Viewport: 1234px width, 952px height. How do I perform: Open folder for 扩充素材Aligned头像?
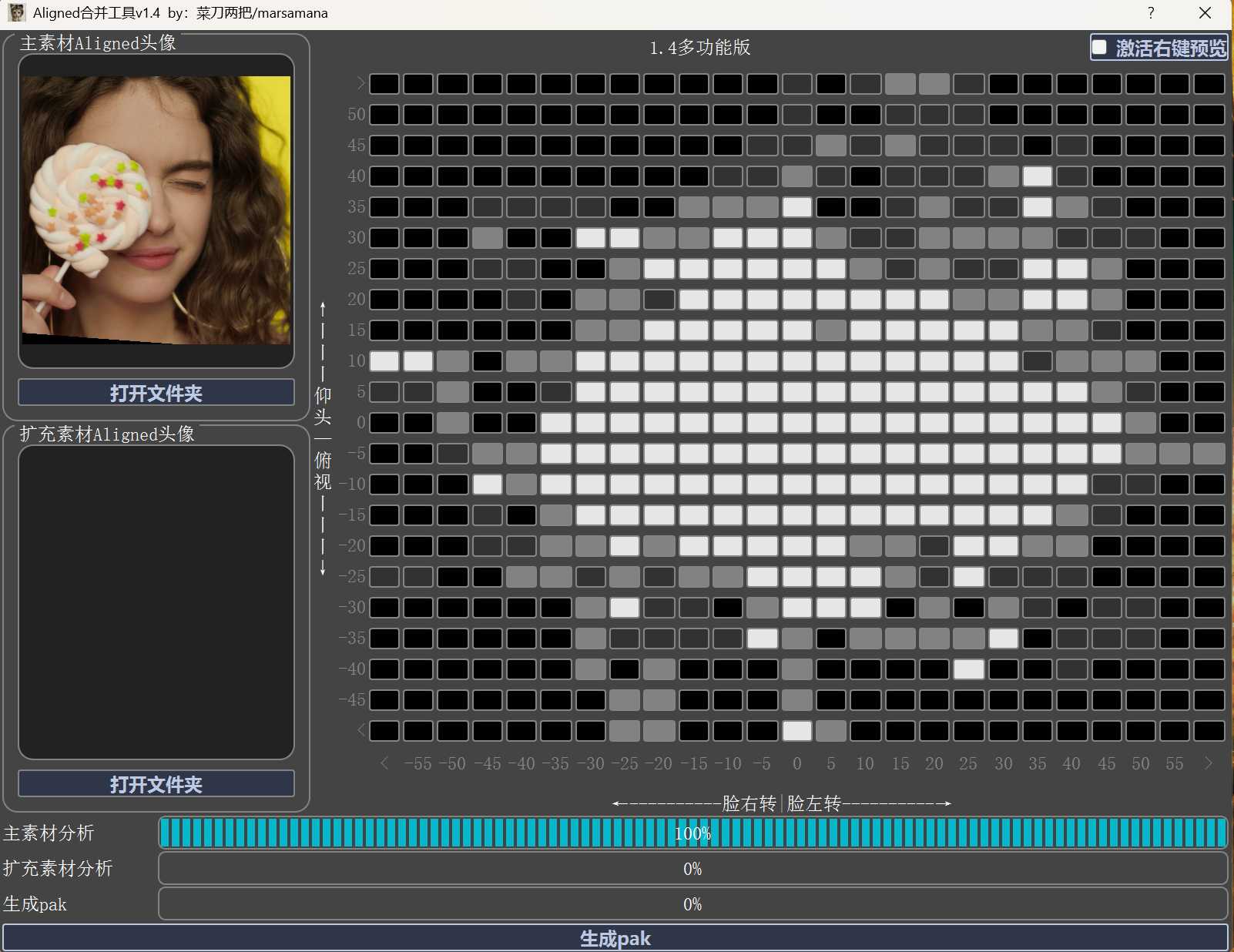(156, 784)
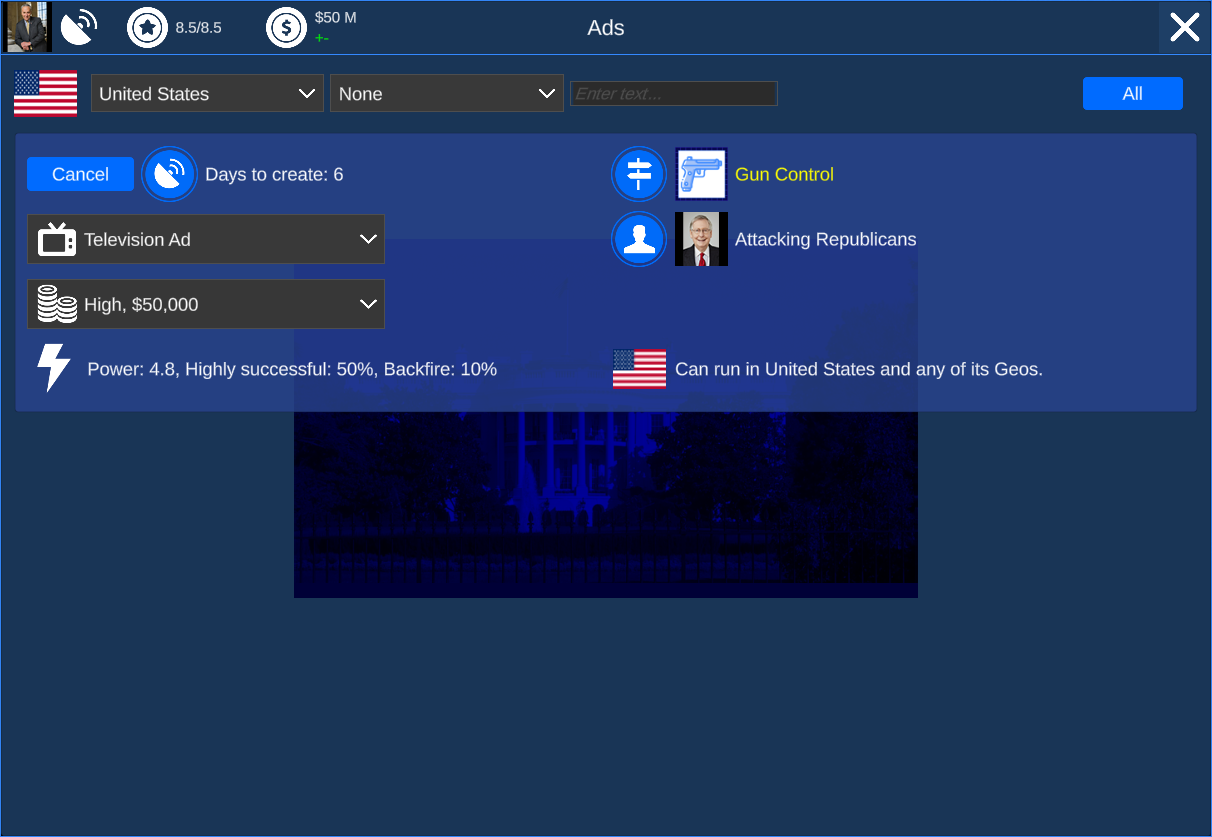Image resolution: width=1212 pixels, height=837 pixels.
Task: Expand the None filter dropdown
Action: click(x=446, y=94)
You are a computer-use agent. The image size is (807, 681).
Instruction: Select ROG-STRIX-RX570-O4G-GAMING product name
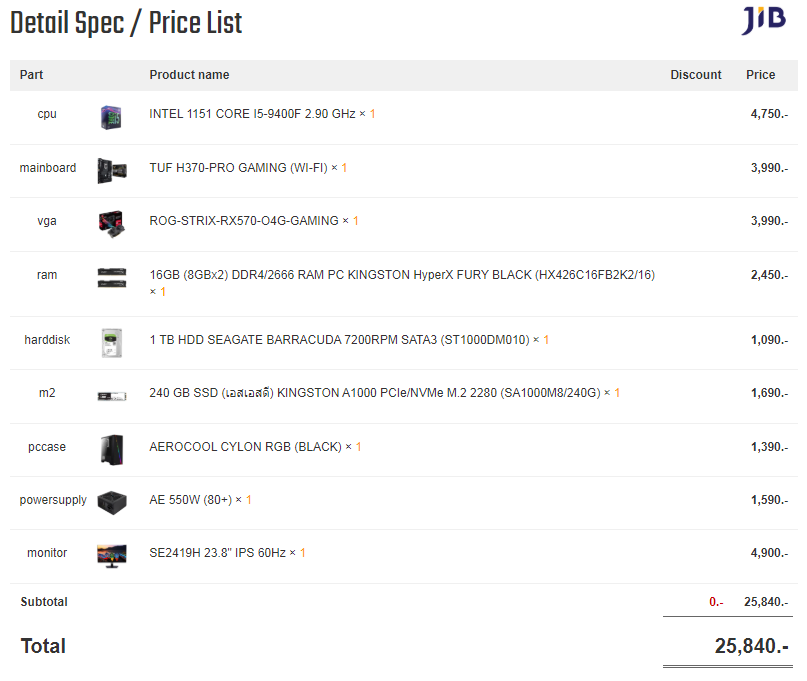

GIVEN EXERCISE -
Rewrite the records from their start through the line containing "Action: click(x=446, y=94)", replacing "folder" with "directory" and leaving everything else as it is. Leave the pictures out of your answer.

ANSWER -
Viewport: 1234px width, 952px height. How do I perform: Open directory for 扩充素材Aligned头像?
(156, 784)
Image resolution: width=1212 pixels, height=837 pixels.
Task: Expand the None filter dropdown
Action: click(x=446, y=94)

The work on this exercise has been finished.